Our company partnership has changed and now I have to apply new policy changes I am required to disable everyone’s local admin access to their computers and any local computer account on the desktop or laptop. All the computers and laptops are windows 10 running with mixed windows 10 version from Windows 10 version 1709 to Windows 10 version 1909.

Before proceeding I was asked what would we do if there is a trust relationship problem and we can’t log into it with the admin account?, normally I’d say replace the computer and we’ll refresh the “untrusted” one.
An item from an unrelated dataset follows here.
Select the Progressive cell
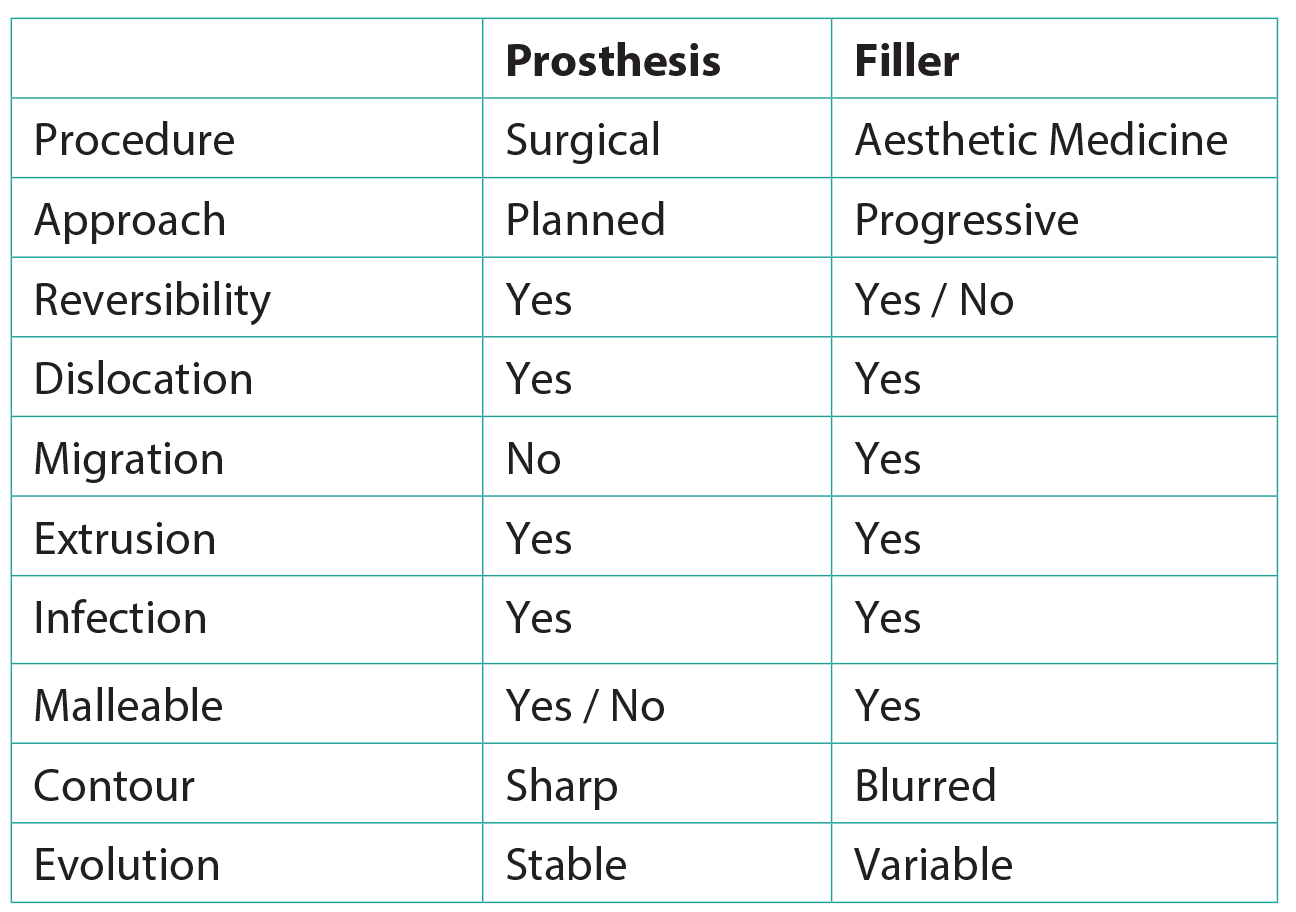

Any thoughts on best practices? Looking for your valuable answers

3 Likes

Some of best practices is when you add the Administrator account to these settings, you specify whether you are configuring a local Administrator account or a domain Administrator account by how you label the accounts. For example, to add the TAILSPINTOYS domain’s Administrator account to these deny rights, you would browse to the Administrator account for the TAILSPINTOYS domain, which would appear as TAILSPINTOYS\Administrator. If you type Administrator in these user rights settings in the Group Policy Object Editor, you will restrict the local Administrator account on each computer to which the GPO is applied, as described earlier

1 Like

Hi @Addison,

Download Microsoft Local Administrator Password Solution is a password manager that utilizes Active Directory to manage and rotate passwords for local Administrator accounts across all of your Windows endpoints.
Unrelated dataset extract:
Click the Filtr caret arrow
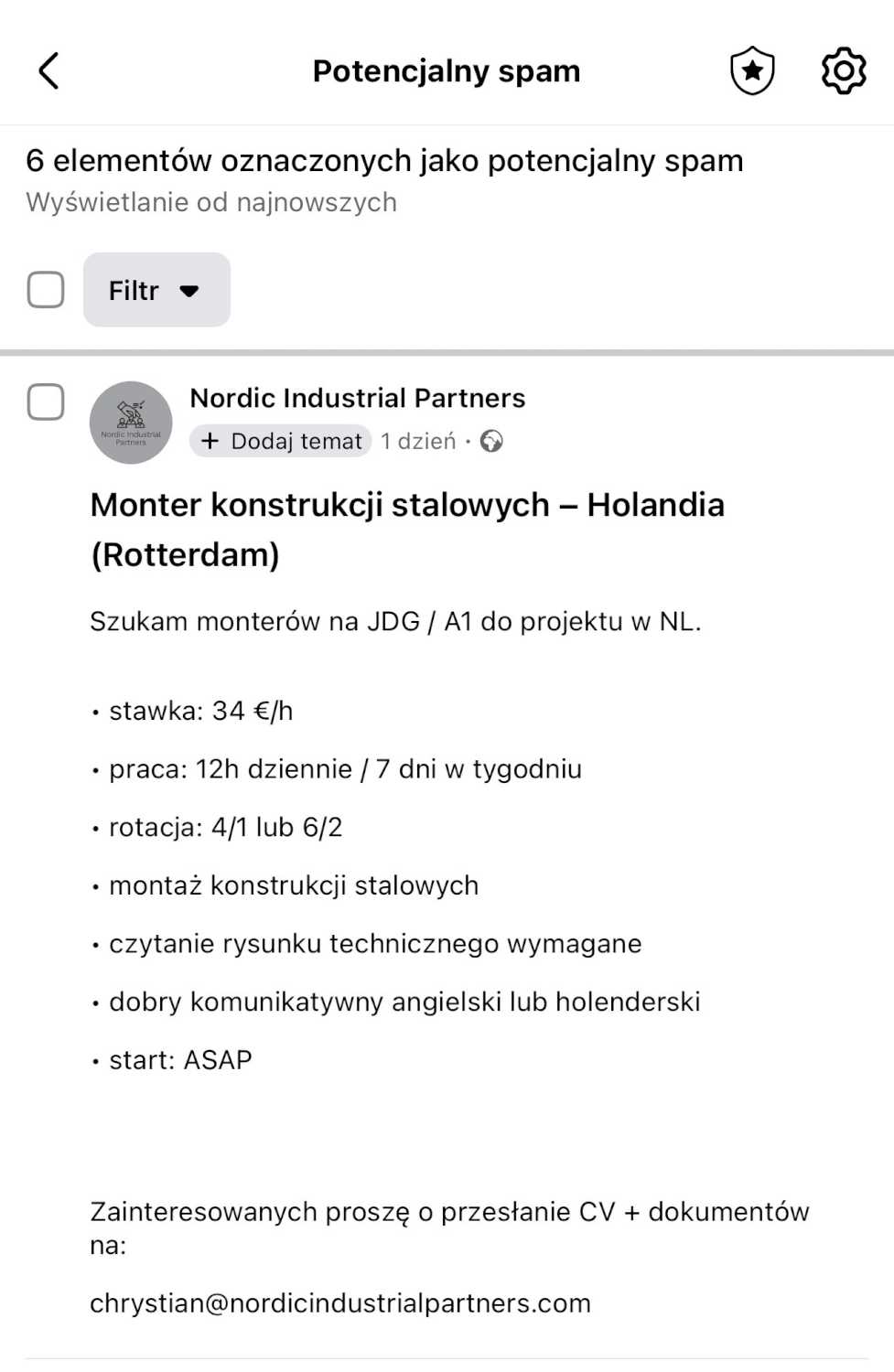Viewport: 894px width, 1372px height. point(189,291)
You can clean up any other local admin accounts than those that you set up on LAPS. Renew the Trust relationship which can be sometimes renewed by reboot or you can use PS Reset-ComputerMachinePassword to renew. RDC or remote PS.

I hope these steps help.

Thanks

2 Likes

In my opinion disabling the default admin account adds a bit of security in that if someone wants to take the account over, they can’t just brute force their way in with it being disabled. If anyone is trying to hack your PC they have to figure out which account is an admin and break in that way. Thinking about it though, I don’t know if it adds any security anymore.
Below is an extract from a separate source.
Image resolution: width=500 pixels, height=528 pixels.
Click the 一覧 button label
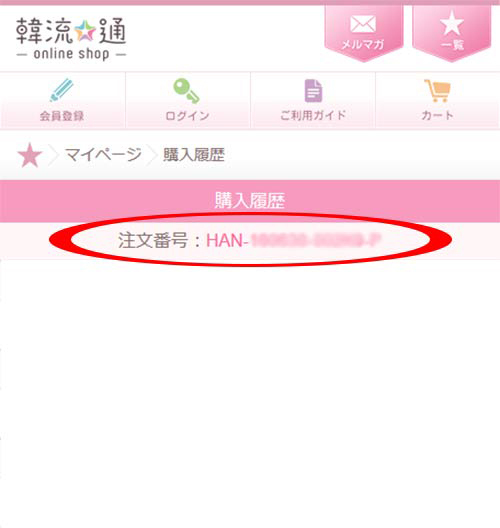point(453,45)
Generally don’t go out of my way to do so, and looking at my Windows 10 computer, it’s disabled by default already and replace with what account I used to do the initial setup. Especially in a typical business setting, I doubt there are many local accounts and at least with the tools I have, it’s trivial to figure out which account has admin access. I guess it would be harder on a home computer or in a network without AD.